• Aim of the task:
Print nothing except the lines of the listing below from the line with "At what coordinates should I click to accomplish: Click the high" to the line with "Move Site Health", each exactly as written, both ends included.

*** Begin section ***

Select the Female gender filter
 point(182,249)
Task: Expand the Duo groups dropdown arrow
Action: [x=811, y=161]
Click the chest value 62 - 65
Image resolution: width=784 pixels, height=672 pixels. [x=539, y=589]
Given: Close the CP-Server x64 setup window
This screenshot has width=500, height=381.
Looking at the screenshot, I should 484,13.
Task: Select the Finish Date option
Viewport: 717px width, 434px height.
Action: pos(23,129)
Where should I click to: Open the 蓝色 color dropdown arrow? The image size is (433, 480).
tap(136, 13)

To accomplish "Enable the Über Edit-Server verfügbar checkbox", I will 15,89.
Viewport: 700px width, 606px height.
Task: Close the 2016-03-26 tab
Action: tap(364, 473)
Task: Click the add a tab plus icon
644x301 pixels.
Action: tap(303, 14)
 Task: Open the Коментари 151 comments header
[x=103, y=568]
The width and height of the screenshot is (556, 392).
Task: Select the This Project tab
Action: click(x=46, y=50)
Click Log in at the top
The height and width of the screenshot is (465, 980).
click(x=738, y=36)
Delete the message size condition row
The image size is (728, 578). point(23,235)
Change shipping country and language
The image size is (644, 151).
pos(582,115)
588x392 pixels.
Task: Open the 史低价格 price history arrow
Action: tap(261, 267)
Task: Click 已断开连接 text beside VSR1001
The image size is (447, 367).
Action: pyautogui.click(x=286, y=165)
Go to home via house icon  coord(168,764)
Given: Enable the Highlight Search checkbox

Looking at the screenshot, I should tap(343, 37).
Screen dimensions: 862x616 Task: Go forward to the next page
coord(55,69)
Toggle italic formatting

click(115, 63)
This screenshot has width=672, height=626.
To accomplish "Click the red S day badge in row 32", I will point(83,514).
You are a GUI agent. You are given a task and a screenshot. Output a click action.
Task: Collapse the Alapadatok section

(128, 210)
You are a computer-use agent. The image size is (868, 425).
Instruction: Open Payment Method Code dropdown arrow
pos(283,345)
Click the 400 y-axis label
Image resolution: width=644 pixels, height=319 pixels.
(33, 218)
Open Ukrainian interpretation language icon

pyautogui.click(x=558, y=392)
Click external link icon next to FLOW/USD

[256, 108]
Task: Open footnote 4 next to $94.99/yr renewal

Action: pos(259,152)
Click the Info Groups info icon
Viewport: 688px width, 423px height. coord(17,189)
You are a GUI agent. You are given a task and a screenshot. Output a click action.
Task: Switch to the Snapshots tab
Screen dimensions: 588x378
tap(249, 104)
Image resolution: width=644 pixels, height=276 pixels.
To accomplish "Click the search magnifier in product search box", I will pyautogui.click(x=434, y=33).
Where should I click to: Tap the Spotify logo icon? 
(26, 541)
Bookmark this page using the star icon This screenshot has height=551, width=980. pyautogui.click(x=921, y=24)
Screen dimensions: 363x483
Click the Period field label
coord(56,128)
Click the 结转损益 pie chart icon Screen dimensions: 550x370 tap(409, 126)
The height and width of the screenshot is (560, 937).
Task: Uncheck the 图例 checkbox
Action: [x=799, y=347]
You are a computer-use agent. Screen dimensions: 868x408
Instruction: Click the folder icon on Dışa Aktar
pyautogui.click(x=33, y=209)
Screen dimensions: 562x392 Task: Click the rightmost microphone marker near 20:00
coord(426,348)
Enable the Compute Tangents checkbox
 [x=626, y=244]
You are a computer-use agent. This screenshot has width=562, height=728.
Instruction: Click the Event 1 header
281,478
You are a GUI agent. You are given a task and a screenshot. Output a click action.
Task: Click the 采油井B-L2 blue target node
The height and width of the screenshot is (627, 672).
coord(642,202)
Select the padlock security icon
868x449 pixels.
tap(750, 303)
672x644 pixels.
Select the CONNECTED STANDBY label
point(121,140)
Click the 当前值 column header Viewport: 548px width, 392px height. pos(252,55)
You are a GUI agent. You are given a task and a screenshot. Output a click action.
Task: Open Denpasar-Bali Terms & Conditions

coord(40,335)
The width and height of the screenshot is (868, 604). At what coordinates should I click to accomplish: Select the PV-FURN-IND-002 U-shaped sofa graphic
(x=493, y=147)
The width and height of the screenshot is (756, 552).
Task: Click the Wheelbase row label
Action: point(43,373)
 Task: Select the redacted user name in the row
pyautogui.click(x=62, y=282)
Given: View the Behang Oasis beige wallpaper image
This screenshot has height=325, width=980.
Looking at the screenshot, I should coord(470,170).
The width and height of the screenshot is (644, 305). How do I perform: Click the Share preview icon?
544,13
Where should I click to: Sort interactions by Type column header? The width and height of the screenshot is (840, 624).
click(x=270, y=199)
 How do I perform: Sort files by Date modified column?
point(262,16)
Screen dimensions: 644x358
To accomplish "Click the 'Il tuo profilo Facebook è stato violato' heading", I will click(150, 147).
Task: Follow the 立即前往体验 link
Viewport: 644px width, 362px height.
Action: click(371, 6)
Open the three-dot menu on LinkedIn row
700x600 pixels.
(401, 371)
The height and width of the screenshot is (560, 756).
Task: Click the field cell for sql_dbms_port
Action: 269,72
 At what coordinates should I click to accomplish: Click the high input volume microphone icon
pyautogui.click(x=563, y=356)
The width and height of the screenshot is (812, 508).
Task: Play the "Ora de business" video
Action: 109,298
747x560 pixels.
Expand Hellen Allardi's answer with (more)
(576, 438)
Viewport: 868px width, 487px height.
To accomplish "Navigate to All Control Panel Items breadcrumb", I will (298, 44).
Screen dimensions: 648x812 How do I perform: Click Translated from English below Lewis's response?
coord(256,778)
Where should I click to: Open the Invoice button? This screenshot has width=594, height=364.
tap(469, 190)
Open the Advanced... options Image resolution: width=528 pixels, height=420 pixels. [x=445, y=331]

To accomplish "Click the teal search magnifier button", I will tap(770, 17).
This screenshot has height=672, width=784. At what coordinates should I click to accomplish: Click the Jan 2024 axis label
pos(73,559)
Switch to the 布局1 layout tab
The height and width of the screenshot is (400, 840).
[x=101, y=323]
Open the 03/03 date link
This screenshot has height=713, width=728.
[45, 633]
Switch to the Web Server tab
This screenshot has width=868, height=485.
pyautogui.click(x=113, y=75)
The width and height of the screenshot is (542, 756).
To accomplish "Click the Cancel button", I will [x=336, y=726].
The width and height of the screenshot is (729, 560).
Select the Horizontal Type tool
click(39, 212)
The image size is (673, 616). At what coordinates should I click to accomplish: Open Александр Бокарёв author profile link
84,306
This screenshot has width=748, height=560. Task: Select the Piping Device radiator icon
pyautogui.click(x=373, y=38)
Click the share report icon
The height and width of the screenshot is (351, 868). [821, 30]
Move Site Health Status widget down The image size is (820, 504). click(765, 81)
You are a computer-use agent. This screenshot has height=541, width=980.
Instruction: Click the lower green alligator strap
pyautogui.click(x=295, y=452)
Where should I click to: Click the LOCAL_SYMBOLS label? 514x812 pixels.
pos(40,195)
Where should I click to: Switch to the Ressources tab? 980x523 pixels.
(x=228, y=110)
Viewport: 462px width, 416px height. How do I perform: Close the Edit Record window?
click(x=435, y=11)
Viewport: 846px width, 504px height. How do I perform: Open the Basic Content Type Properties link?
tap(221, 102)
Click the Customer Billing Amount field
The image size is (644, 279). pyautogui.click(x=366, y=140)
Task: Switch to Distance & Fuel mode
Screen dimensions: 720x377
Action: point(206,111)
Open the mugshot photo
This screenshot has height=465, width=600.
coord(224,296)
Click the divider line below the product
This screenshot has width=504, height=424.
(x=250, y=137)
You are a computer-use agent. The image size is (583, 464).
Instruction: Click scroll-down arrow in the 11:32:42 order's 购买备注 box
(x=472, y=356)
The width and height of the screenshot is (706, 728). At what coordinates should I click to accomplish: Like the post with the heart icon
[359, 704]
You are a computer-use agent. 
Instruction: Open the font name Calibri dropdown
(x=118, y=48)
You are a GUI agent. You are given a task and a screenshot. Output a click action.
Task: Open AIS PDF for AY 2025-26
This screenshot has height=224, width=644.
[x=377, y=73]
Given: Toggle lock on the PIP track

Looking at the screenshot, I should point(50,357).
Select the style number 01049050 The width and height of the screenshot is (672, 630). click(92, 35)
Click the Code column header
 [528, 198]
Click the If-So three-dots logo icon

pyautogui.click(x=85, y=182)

*** End section ***

• Solution for this task:
 At what coordinates should I click to accomplish: Click the high input volume microphone icon
pyautogui.click(x=563, y=356)
The width and height of the screenshot is (812, 508).
Task: Play the "Ora de business" video
Action: 109,298
747x560 pixels.
Expand Hellen Allardi's answer with (more)
(576, 438)
Viewport: 868px width, 487px height.
To accomplish "Navigate to All Control Panel Items breadcrumb", I will (298, 44).
Screen dimensions: 648x812 How do I perform: Click Translated from English below Lewis's response?
coord(256,778)
Where should I click to: Open the Invoice button? This screenshot has width=594, height=364.
tap(469, 190)
Open the Advanced... options Image resolution: width=528 pixels, height=420 pixels. [x=445, y=331]

To accomplish "Click the teal search magnifier button", I will tap(770, 17).
This screenshot has height=672, width=784. At what coordinates should I click to accomplish: Click the Jan 2024 axis label
pos(73,559)
Switch to the 布局1 layout tab
The height and width of the screenshot is (400, 840).
[x=101, y=323]
Open the 03/03 date link
This screenshot has height=713, width=728.
[45, 633]
Switch to the Web Server tab
This screenshot has width=868, height=485.
pyautogui.click(x=113, y=75)
The width and height of the screenshot is (542, 756).
To accomplish "Click the Cancel button", I will [x=336, y=726].
The width and height of the screenshot is (729, 560).
Select the Horizontal Type tool
click(39, 212)
The image size is (673, 616). At what coordinates should I click to accomplish: Open Александр Бокарёв author profile link
84,306
This screenshot has width=748, height=560. Task: Select the Piping Device radiator icon
pyautogui.click(x=373, y=38)
Click the share report icon
The height and width of the screenshot is (351, 868). [821, 30]
Move Site Health Status widget down The image size is (820, 504). click(765, 81)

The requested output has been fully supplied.